Aload opened a new issue, #5720:
URL: https://github.com/apache/hudi/issues/5720

   
   
   When I use Flink to consume kafka in real time and write to hudi MOR table, the configuration of the response is as follows:
   
   `  .option(FlinkOptions.READ_AS_STREAMING, true)
       .option(FlinkOptions.TABLE_TYPE, HoodieTableType.MERGE_ON_READ)
       //    .option(FlinkOptions.INSERT_CLUSTER, true)
       .option(FlinkOptions.READ_STREAMING_CHECK_INTERVAL, 60)
       //    .option(FlinkOptions.OPERATION, "insert")
       .option(FlinkOptions.BUCKET_ASSIGN_TASKS, taskParallelism)
       .option(FlinkOptions.WRITE_COMMIT_ACK_TIMEOUT, 20000L)
       .option(FlinkOptions.WRITE_PARQUET_MAX_FILE_SIZE, 128)
       .option(FlinkOptions.COMPACTION_MAX_MEMORY, 512)
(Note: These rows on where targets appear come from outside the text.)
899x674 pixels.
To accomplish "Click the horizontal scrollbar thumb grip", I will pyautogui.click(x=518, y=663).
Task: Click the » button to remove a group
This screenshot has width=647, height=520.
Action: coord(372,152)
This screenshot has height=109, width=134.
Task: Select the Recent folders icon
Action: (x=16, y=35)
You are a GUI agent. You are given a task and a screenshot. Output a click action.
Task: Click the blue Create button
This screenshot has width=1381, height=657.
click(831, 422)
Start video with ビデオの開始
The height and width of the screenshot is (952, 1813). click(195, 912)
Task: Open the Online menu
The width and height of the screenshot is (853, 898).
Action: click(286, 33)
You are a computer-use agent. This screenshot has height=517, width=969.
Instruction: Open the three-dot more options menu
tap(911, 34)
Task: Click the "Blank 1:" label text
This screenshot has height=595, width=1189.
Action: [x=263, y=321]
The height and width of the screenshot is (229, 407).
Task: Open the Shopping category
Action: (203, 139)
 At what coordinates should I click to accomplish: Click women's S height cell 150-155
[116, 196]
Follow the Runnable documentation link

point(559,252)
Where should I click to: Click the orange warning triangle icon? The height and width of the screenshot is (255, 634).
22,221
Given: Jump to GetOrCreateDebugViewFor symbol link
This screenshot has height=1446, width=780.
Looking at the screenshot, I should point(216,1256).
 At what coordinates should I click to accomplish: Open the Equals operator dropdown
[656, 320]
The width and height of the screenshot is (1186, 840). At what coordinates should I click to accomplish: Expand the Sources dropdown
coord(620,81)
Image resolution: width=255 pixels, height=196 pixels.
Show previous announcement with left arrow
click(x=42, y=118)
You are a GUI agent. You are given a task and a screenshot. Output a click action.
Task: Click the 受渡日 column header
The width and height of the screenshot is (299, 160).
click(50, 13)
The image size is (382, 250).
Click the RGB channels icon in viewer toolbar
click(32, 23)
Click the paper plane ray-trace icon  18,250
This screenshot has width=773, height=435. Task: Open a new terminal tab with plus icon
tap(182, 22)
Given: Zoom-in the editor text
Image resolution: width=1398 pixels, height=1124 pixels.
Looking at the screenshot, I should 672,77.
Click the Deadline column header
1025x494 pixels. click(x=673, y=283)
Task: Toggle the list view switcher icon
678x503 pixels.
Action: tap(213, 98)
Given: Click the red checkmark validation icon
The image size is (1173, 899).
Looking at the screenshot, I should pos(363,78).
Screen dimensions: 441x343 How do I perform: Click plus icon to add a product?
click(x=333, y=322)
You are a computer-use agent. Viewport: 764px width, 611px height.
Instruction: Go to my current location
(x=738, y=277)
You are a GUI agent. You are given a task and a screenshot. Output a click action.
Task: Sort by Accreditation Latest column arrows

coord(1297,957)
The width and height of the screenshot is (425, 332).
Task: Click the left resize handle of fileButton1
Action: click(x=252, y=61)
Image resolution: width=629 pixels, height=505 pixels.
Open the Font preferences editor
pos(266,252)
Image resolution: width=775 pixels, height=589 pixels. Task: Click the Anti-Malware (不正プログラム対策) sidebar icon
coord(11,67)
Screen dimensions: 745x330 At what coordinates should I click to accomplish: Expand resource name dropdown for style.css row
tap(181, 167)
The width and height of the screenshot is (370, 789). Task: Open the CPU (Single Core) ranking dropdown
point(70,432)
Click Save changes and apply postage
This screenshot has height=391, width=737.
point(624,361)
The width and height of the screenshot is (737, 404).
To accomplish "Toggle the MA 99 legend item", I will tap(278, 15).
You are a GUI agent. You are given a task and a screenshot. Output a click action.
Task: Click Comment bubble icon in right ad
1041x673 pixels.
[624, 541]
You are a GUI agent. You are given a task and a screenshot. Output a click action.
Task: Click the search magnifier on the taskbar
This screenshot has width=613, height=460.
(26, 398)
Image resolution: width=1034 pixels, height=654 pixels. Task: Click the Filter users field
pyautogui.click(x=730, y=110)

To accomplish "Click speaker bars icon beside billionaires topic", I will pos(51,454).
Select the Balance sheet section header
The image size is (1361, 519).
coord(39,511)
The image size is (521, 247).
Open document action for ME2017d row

       .option(FlinkOptions.WRITE_MERGE_MAX_MEMORY, 1024)
       .option(FlinkOptions.WRITE_TASK_MAX_SIZE, 2048D)
       .option(FlinkOptions.COMPACTION_MAX_MEMORY, 1024)
       .option(FlinkOptions.RETRY_INTERVAL_MS, 5000L)
       .option(FlinkOptions.RETRY_TIMES, 5)
       .option(FlinkOptions.WRITE_TASKS, 3 * taskParallelism)
       .option(FlinkOptions.READ_TASKS,4)
       .option(FlinkOptions.COMPACTION_TASKS, taskParallelism)
       .option(FlinkOptions.METADATA_ENABLED, false)
       .option(FlinkOptions.WRITE_RATE_LIMIT, 5000) //写入速率限制开启,防止流量抖动、写入流畅
       .option(FlinkOptions.COMPACTION_ASYNC_ENABLED, true)
       .option(FlinkOptions.COMPACTION_DELTA_COMMITS, "5")
       .option(FlinkOptions.COMPACTION_TRIGGER_STRATEGY, "num_commits")
       .option(FlinkOptions.COMPACTION_TIMEOUT_SECONDS, 5 * 60 * 60)
       .option(FlinkOptions.HIVE_SYNC_DB, sinkDbName)
       .option(FlinkOptions.HIVE_SYNC_TABLE, sinkTableName)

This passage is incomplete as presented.